La société EMERAUDE DEPOLLUTION a saisi la Commission de Recours Amiable de la CPAM de la MANCHE par requête en date du 6 octobre 2017, afin de se voir déclarer inopposable la décision de prise en charge de la maladie de Monsieur [I] [N].
Par requête enregistrée au greffe le 16 janvier 2023 (après remise au rôle), la société EMERAUDE DEPOLLUTION a saisi le pôle social du Tribunal Judiciaire de céans, eu égard à la décision implicite de rejet de la Commission de Recours Amiable, afin de contester la décision de celle-ci et de lui voir déclarer inopposable cette décision de prise en charge de la maladie déclarée par Monsieur [I] [N].
A l’audience à laquelle l’affaire a été retenue, la société EMERAUDE DEPOLLUTION, se référant à ses conclusions, a présenté au tribunal les demandes suivantes :
— rejeter l’irrecevabilité soulevée par la Caisse Primaire d’Assurance Maladie de la MANCHE
— déclarer que la décision de prise en charge de la pathologie de Monsieur [I] [N] au titre de la législation professionnelle lui sera inopposable
— Condamner la Caisse Primaire d’Assurance Maladie de la MANCHE au paiement d’une somme de 1500 euros sur le fondement de l’article 700 du code de procédure civile, outre les dépens
De son côté, la Caisse Primaire d’Assurance Maladie de la MANCHE se référant à ses conclusions soutenues oralement, a présenté au tribunal les demandes suivantes :
A titre principal,
— Déclarer le recours de l’employeur irrecevable
— Juger qu’il relève des juridictions de la tarification
A titre subsidiaire,
— rejeter le recours de la société EMERAUDE DEPOLLUTION
— dire et juger que les conditions de prise en charge de la pathologie déclarée par Monsieur [I] [N] au titre du tableau N°30 bis des maladies professionnelles sont réunies
— dire et juger opposable à la société EMERAUDE DEPOLLUTION la décision de prise en charge de la pathologie déclarée par Monsieur [I] [N]
— condamner la société EMERAUDE DEPOLLUTION au paiement d’une somme de 1500 euros sur le fondement de l’article 700 du code de procédure civile, outre les dépens
L’affaire a été mise en délibéré au 14 mai 2025.
MOTIFS DE LA DÉCISION
1) Rappel des textes :
L’article L 461-1 du Code de la sécurité sociale relatif aux maladies professionnelles dispose :
« Les dispositions du présent livre sont applicables aux maladies d’origine professionnelle sous réserve des dispositions du présent titre.

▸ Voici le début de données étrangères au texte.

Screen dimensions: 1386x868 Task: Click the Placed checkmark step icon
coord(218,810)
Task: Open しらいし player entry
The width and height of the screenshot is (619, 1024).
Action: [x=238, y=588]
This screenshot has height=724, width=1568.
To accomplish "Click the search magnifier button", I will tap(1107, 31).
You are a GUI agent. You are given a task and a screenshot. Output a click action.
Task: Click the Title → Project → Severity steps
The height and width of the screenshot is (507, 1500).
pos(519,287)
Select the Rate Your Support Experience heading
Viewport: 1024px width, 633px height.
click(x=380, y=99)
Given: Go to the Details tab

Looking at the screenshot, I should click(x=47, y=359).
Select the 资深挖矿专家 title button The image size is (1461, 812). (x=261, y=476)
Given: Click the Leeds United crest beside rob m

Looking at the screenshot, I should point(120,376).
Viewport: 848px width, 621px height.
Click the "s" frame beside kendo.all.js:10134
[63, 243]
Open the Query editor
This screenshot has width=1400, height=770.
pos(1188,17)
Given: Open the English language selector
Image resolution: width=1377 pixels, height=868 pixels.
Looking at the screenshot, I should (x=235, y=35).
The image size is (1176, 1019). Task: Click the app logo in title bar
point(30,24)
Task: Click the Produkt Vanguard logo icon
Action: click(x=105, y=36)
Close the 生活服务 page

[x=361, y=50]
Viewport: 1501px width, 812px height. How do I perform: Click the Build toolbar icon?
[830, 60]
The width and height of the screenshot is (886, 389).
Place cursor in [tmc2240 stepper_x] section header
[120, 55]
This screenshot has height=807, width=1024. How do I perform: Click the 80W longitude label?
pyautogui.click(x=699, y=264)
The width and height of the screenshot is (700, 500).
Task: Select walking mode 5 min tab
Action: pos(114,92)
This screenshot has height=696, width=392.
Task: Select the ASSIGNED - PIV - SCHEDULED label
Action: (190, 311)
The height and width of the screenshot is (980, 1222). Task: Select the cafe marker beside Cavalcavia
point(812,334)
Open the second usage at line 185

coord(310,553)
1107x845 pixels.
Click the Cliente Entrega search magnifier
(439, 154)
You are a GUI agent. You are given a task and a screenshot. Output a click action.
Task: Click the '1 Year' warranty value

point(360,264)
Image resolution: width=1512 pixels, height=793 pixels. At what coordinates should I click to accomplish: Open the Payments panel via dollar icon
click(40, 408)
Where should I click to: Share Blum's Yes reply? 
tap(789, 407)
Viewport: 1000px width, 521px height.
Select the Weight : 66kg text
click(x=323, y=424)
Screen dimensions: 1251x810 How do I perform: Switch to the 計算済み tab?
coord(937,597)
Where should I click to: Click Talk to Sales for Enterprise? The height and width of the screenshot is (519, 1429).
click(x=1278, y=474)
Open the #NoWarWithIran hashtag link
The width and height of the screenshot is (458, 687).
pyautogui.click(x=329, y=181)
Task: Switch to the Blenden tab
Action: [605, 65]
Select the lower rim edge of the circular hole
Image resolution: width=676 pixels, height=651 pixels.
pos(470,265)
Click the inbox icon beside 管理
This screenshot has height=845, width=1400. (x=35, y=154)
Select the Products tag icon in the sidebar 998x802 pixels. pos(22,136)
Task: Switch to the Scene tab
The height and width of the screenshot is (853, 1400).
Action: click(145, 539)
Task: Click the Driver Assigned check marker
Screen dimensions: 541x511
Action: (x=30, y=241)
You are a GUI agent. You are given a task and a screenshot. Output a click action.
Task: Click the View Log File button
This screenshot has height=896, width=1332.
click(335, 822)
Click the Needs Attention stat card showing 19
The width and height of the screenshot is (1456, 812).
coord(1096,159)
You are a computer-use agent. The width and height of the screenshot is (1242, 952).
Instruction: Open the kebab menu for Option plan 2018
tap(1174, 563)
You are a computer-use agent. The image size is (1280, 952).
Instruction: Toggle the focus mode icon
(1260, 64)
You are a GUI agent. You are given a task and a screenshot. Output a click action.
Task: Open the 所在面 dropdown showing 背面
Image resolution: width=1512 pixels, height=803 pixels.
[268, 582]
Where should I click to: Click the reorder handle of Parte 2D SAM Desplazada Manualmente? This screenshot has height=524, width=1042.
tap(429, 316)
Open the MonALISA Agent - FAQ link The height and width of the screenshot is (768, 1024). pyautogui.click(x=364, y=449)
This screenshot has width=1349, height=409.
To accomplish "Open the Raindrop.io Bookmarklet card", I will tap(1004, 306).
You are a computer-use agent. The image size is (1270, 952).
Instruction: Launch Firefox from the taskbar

En ce qui concerne les maladies professionnelles, est assimilée à la date de l’accident :
1° La date de la première constatation médicale de la maladie ;
2° Lorsqu’elle est postérieure, la date qui précède de deux années la déclaration de maladie professionnelle mentionnée au premier alinéa de l’article L. 461-5 ;
3° Pour l’application des règles de prescription de l’article L. 431-2, la date à laquelle la victime est informée par un certificat médical du lien possible entre sa maladie et une activité professionnelle.
Est présumée d’origine professionnelle toute maladie désignée dans un tableau de maladies professionnelles et contractée dans les conditions mentionnées à ce tableau.
Si une ou plusieurs conditions tenant au délai de prise en charge, à la durée d’exposition ou à la liste limitative des travaux ne sont pas remplies, la maladie telle qu’elle est désignée dans un tableau de maladies professionnelles peut être reconnue d’origine professionnelle lorsqu’il est établi qu’elle est directement causée par le travail habituel de la victime.
Peut être également reconnue d’origine professionnelle une maladie caractérisée non désignée dans un tableau de maladies professionnelles lorsqu’il est établi qu’elle est essentiellement et directement causée par le travail habituel de la victime et qu’elle entraîne le décès de celle-ci ou une incapacité permanente d’un taux évalué dans les conditions mentionnées à l’article L. 434-2 et au moins égal à un pourcentage déterminé.
Dans les cas mentionnés aux deux alinéas précédents, la caisse primaire reconnaît l’origine professionnelle de la maladie après avis motivé d’un comité régional de reconnaissance des maladies professionnelles. La composition, le fonctionnement et le ressort territorial de ce comité ainsi que les éléments du dossier au vu duquel il rend son avis sont fixés par décret. L’avis du comité s’impose à la caisse dans les mêmes conditions que celles fixées à l’article L. 315-1.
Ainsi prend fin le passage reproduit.